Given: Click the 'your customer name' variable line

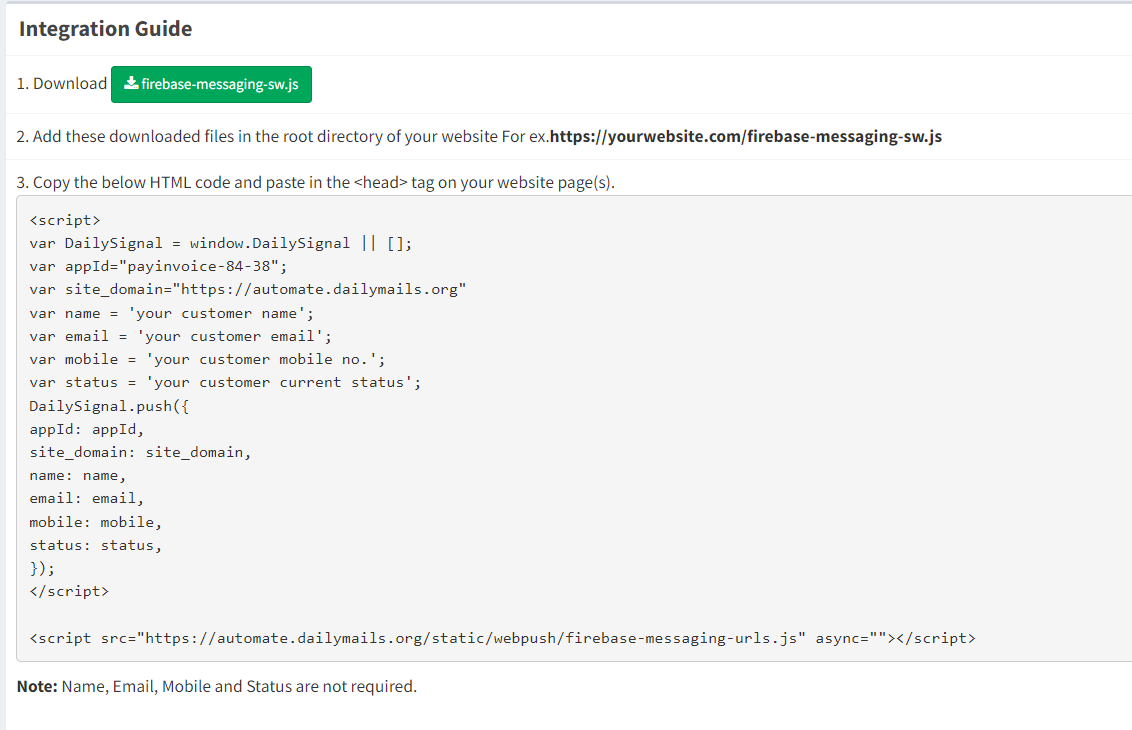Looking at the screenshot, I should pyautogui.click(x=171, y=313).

---

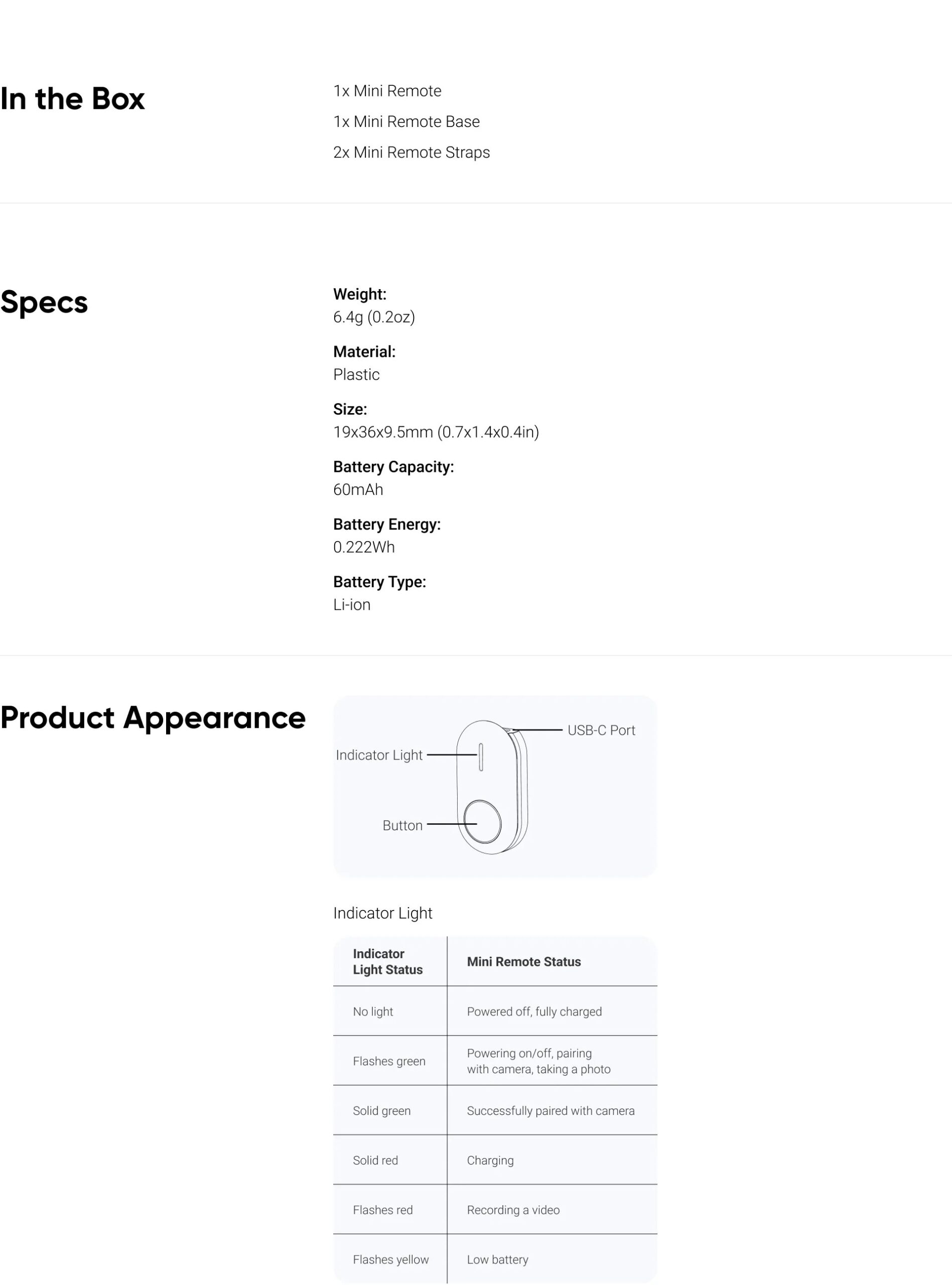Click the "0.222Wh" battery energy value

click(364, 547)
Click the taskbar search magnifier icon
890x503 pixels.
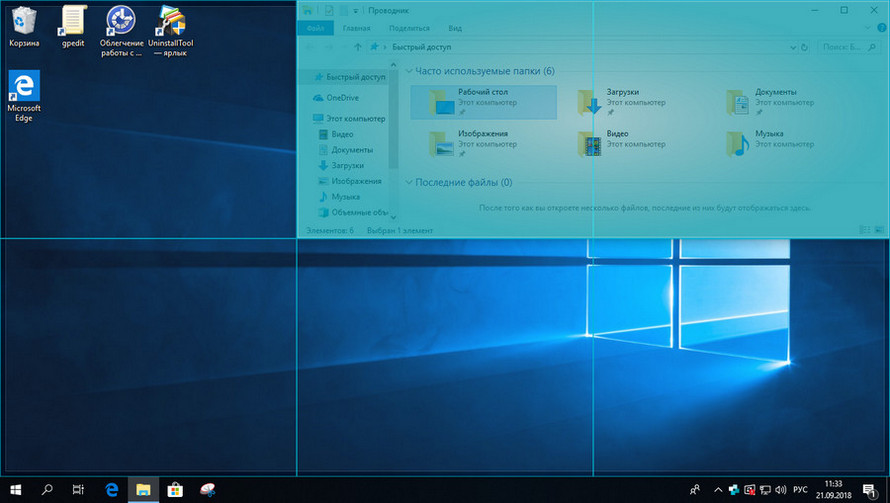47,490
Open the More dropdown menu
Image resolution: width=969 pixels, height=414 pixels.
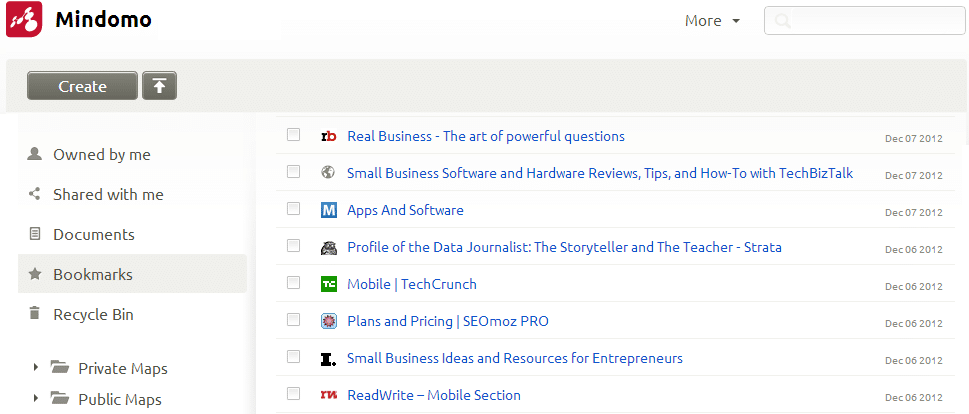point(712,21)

- _Stated exercise_: Rewrite the data from the line that contains "battery energy value" through the line that contains "point(712,21)", substituting "magnifying glass" for "magnifier" and leaving everything else unchanged. Leave the pictures out of your answer.

- _Complete output_:
Click the "0.222Wh" battery energy value

click(364, 547)
Click the taskbar search magnifying glass icon
890x503 pixels.
47,490
Open the More dropdown menu
Image resolution: width=969 pixels, height=414 pixels.
point(712,21)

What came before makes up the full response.